Elite players will not want to come to a club with no Champions League football. Mercenaries by their very nature love money and they will see a club that has damaged the reputations of many top stars in the past six and a half years. They will not want to go the same way as their attractiveness to other clubs will be damaged, ergo their ability to demand higher wages.
United off the field are not helping themselves. Last season a ludicrous Pogba emoji was flashed up around the ground. By indulging the Frenchman in such a way for commercial reasons, it was almost inevitable that he’d subsequently act like an entitled fool.
Yes he’s been crocked but you do not sense him busting a gut to get right and out on the pitch to help his struggling team-mates. His agent Mino Raiola has said this week the club ‘don’t match Paul’s ambition’ – this is only ending one way.
And in what crazy world where Everton have Carlo Ancelotti as manger do United get stuck with Solksjaer?
The year is 2026, United are sixth . . . in the Championship . . . and with his customary twinkle in his eye, fake bravado and rose-tinted glasses the Norwegian insists they can still reach the Champions League places. Okay that might seem a bit OTT but if they fall as far and as fast in the next six years as they have done in the past six then who knows?
To those saying ‘give him more time’ they are either fans of rival clubs or the super deluded who nod their head in agreement when he cracks his crooked grin and says United are still the greatest club in the world.
They simple are not – not in terms of the team, the pull of the manager and now their last bastion of being the richest is gone.
God must love stupid people. He made so many. But the people at United need to wise up and fast before this once global superpower becomes as irrelevant as Jessie J or Rob Kardashian.
JORDAN PICKFORD is often mocked and likened to a T-Rex with short, useless arms – not the best attribute for a Premier League goalkeeper.

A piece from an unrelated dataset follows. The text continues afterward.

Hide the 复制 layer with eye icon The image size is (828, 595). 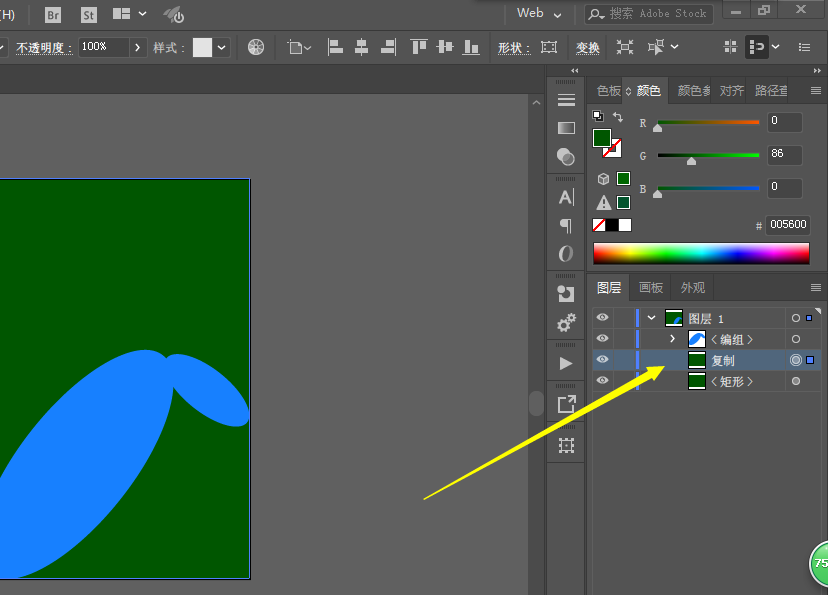(x=602, y=360)
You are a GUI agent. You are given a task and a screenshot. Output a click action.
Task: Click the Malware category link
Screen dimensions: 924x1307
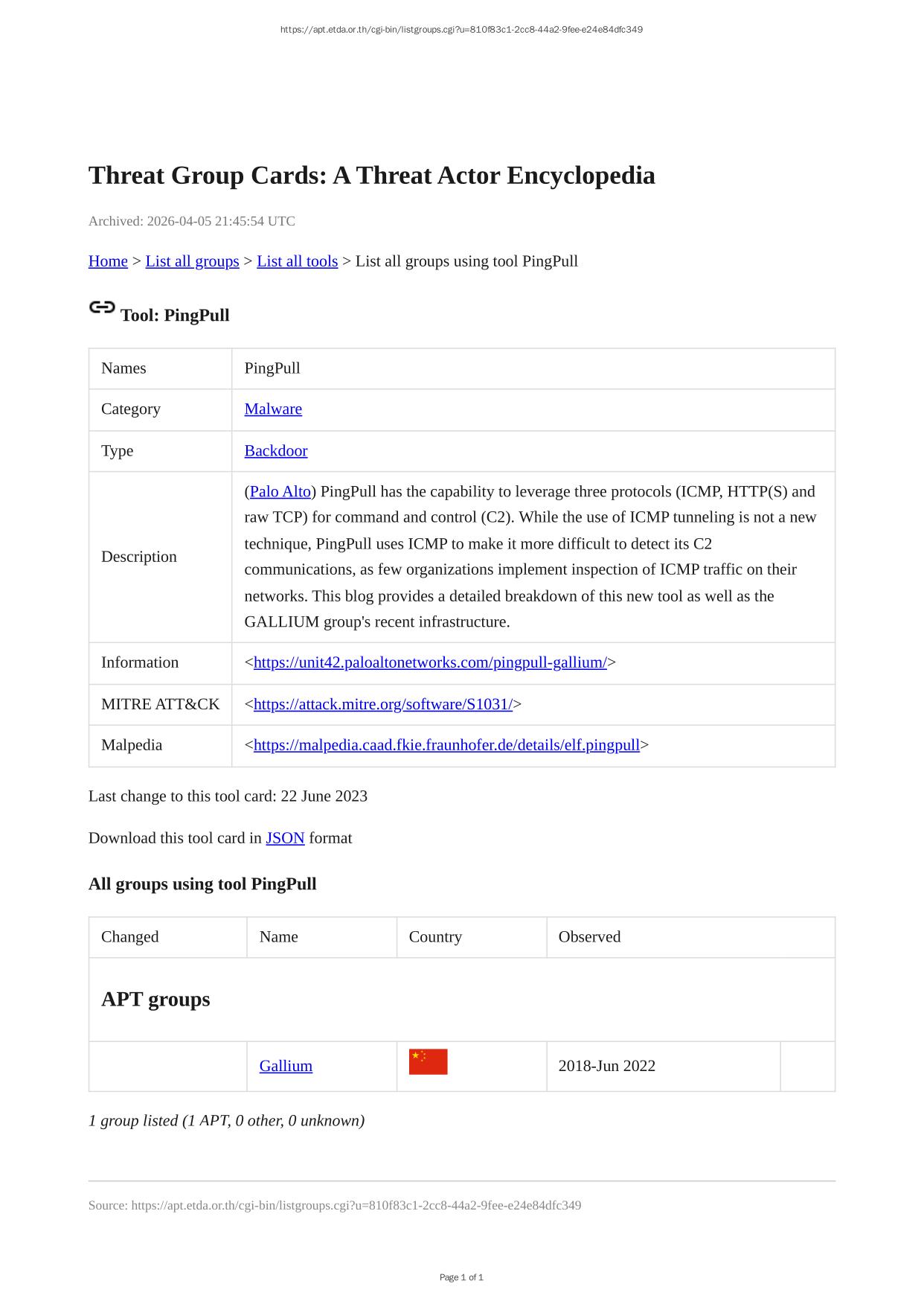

And he added to that myth midweek in an absurd 2-2 draw with Newcastle. Liverpool have dropped two points in six months, Everton did it in 90 seconds this week.
Leading by two goals in the third of four minutes of injury time they somehow managed to draw against a side with Joelinton up front.
The Brazilian appears to have all the footballing talent of a wardrobe – slow, clumsy, no acceleration, no positional strength and lackadaisical in defence.
Luckily for Toon their comeback was as much down to Pickford’s panic as Florian Lejeune’s double.
Somehow he is England’s No 1 but with his increasing lack of footballing intelligence I often wonder if his parents are cousins?
AND finally the records keep tumbling as Liverpool became just the fifth side in English Football League history to go 40 league games unbeaten.
Their 2-1 win at Wolves was probably their most hard-fought three points of what could be a historic season. The only downside was Sadio Mane going off injured. The Reds will miss his Labrador-like thirst for a chase, but with a 16-point lead and a game in hand, they have the luxury – and the squad – to rest him until he is 100 per cent ready to return.
The Red juggernaut has the title firmly in their sights but the next milestone could be the record 49 unbeaten of Arsenal’s great 2003-04 side. And that could come on April 4 away at the Etihad on a day where the title could finally be theirs – wrenching it out the hands of holders Manchester City on their own turf while simultaneously equally the Invincibles record would be sweeter for their fans than a puppy dipped in honey.